Go to the line containing "আন্তর্জাতিক (404, 230)" in the records below and print it and every following line exactly, on through the line containing "Analytics [tab] (413, 1426)", then stop.

*** Opening of EXERCISE DATA ***

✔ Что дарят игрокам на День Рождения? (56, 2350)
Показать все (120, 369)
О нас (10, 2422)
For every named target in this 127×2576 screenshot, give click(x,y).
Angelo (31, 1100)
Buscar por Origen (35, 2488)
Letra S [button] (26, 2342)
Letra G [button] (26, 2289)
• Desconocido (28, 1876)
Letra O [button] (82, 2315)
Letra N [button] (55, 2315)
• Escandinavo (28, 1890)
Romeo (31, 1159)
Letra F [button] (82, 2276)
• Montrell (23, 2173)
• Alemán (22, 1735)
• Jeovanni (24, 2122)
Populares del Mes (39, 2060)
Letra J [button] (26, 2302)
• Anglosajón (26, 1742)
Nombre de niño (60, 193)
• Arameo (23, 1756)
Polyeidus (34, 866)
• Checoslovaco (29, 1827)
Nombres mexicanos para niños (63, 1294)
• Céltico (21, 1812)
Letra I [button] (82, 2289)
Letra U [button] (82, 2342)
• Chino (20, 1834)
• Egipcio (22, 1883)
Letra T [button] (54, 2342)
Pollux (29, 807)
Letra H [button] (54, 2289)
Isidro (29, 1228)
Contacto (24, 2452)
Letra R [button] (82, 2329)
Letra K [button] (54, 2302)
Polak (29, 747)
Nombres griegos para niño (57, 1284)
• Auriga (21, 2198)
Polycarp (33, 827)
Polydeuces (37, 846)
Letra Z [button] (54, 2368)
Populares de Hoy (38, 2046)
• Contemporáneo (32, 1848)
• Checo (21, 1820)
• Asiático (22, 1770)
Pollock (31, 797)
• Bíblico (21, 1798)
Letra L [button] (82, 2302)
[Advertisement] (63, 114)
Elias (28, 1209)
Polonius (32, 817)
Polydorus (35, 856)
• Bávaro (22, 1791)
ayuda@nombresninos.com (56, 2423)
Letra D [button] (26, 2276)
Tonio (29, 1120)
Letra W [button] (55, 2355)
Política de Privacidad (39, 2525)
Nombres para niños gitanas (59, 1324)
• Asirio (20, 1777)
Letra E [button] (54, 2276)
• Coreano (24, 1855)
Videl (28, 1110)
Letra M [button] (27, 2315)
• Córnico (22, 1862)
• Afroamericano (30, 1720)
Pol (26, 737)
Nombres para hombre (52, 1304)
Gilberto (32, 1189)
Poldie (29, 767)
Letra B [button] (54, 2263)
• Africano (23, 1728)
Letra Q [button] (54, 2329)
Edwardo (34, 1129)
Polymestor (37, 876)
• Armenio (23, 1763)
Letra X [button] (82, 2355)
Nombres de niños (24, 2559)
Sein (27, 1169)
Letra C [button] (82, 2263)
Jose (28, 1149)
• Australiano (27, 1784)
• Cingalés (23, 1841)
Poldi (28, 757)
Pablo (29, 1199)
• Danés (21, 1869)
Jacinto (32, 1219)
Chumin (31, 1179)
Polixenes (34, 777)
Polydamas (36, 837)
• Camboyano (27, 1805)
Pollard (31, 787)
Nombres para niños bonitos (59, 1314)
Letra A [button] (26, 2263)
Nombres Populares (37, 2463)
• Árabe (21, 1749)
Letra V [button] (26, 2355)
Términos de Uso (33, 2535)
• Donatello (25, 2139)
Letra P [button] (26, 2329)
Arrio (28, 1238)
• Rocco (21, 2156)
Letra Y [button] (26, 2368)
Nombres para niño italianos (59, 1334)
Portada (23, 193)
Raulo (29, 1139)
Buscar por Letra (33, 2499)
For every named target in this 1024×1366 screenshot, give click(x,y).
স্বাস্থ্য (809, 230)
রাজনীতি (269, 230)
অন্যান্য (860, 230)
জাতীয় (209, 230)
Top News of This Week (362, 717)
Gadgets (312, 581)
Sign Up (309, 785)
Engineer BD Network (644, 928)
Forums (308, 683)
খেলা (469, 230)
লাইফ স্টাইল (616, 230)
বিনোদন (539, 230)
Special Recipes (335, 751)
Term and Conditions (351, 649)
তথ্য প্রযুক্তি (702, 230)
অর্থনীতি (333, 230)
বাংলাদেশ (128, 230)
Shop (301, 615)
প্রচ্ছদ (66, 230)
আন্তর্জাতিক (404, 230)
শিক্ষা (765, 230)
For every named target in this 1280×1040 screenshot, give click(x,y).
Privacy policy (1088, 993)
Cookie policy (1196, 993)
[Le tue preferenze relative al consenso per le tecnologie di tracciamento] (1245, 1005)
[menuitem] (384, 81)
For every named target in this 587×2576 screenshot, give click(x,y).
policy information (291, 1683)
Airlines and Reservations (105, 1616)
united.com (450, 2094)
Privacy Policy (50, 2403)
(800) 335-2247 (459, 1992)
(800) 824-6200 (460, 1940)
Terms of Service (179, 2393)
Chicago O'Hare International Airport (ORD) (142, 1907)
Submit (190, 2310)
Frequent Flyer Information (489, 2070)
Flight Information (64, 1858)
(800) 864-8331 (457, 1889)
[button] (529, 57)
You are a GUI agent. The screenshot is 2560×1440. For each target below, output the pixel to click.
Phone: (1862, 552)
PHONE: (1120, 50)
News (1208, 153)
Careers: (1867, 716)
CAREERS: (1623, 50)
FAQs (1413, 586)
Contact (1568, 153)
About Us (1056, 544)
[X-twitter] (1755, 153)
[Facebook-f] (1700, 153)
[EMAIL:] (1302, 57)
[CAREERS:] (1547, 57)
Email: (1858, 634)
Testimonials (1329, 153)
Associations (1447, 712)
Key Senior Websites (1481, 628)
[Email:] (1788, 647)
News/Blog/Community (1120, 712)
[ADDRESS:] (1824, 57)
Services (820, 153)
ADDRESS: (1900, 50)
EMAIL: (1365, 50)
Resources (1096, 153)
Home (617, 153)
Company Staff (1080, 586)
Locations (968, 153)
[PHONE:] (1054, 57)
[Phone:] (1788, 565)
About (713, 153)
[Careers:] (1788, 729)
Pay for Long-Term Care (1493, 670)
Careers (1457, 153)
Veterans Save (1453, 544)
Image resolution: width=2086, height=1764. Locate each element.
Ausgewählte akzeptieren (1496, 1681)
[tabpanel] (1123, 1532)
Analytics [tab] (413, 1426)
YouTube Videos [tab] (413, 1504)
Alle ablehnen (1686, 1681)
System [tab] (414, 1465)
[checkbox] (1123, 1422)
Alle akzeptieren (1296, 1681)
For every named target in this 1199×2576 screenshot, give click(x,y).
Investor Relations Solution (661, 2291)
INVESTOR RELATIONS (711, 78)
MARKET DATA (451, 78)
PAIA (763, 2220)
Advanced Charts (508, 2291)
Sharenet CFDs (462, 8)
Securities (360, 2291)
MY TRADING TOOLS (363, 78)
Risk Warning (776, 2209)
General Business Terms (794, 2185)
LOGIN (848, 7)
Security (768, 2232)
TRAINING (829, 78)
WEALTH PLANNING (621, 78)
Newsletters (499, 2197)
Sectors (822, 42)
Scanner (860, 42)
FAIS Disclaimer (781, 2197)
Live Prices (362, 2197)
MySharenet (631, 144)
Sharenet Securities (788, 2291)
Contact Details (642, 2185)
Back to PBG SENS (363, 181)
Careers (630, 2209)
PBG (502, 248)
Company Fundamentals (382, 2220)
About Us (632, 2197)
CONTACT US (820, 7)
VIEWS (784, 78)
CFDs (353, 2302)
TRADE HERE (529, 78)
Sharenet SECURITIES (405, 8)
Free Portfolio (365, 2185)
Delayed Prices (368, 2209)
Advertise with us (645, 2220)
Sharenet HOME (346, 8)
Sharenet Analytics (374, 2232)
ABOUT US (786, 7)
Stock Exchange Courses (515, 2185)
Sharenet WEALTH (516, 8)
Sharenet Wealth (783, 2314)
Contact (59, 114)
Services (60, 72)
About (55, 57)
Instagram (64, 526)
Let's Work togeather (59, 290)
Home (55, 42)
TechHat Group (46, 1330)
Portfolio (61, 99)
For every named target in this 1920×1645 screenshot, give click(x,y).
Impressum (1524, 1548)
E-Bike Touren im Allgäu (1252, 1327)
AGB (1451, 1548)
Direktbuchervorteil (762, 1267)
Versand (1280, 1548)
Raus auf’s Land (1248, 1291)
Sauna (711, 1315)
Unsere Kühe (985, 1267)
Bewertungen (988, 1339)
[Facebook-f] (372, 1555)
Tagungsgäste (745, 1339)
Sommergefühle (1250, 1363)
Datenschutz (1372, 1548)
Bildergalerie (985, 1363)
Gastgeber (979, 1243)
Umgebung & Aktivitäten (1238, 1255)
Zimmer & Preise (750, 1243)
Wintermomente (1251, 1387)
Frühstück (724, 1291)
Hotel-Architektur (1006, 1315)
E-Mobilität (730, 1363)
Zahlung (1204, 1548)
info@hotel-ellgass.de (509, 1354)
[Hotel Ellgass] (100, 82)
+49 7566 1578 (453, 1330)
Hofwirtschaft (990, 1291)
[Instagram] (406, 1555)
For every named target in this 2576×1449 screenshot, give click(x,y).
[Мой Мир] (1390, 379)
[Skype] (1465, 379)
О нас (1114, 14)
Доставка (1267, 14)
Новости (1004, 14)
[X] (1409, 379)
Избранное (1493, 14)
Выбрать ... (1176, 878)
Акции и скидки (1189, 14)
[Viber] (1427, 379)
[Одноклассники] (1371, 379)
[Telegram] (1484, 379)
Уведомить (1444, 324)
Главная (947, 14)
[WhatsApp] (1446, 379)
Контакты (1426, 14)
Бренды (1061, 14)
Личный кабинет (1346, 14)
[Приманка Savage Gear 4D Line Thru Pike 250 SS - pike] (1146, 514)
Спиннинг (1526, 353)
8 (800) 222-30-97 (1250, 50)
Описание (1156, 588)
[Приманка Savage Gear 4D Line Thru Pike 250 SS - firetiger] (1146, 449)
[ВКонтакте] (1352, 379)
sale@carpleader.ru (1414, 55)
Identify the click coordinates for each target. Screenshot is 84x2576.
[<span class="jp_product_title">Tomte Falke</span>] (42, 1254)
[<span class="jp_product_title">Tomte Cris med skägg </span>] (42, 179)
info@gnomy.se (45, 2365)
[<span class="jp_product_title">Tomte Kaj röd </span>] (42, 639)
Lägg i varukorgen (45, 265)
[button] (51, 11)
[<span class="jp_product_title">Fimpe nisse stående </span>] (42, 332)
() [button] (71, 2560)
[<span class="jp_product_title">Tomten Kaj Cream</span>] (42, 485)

*** Close of EXERCISE DATA ***

— WRITTEN RESPONSE —
আন্তর্জাতিক (404, 230)
শিক্ষা (765, 230)
For every named target in this 1280×1040 screenshot, give click(x,y).
Privacy policy (1088, 993)
Cookie policy (1196, 993)
[Le tue preferenze relative al consenso per le tecnologie di tracciamento] (1245, 1005)
[menuitem] (384, 81)
For every named target in this 587×2576 screenshot, give click(x,y).
policy information (291, 1683)
Airlines and Reservations (105, 1616)
united.com (450, 2094)
Privacy Policy (50, 2403)
(800) 335-2247 (459, 1992)
(800) 824-6200 (460, 1940)
Terms of Service (179, 2393)
Chicago O'Hare International Airport (ORD) (142, 1907)
Submit (190, 2310)
Frequent Flyer Information (489, 2070)
Flight Information (64, 1858)
(800) 864-8331 (457, 1889)
[button] (529, 57)
You are a GUI agent. The screenshot is 2560×1440. For each target below, output the pixel to click.
Phone: (1862, 552)
PHONE: (1120, 50)
News (1208, 153)
Careers: (1867, 716)
CAREERS: (1623, 50)
FAQs (1413, 586)
Contact (1568, 153)
About Us (1056, 544)
[X-twitter] (1755, 153)
[Facebook-f] (1700, 153)
[EMAIL:] (1302, 57)
[CAREERS:] (1547, 57)
Email: (1858, 634)
Testimonials (1329, 153)
Associations (1447, 712)
Key Senior Websites (1481, 628)
[Email:] (1788, 647)
News/Blog/Community (1120, 712)
[ADDRESS:] (1824, 57)
Services (820, 153)
ADDRESS: (1900, 50)
EMAIL: (1365, 50)
Resources (1096, 153)
Home (617, 153)
Company Staff (1080, 586)
Locations (968, 153)
[PHONE:] (1054, 57)
[Phone:] (1788, 565)
About (713, 153)
[Careers:] (1788, 729)
Pay for Long-Term Care (1493, 670)
Careers (1457, 153)
Veterans Save (1453, 544)
Image resolution: width=2086, height=1764. Locate each element.
Ausgewählte akzeptieren (1496, 1681)
[tabpanel] (1123, 1532)
Analytics [tab] (413, 1426)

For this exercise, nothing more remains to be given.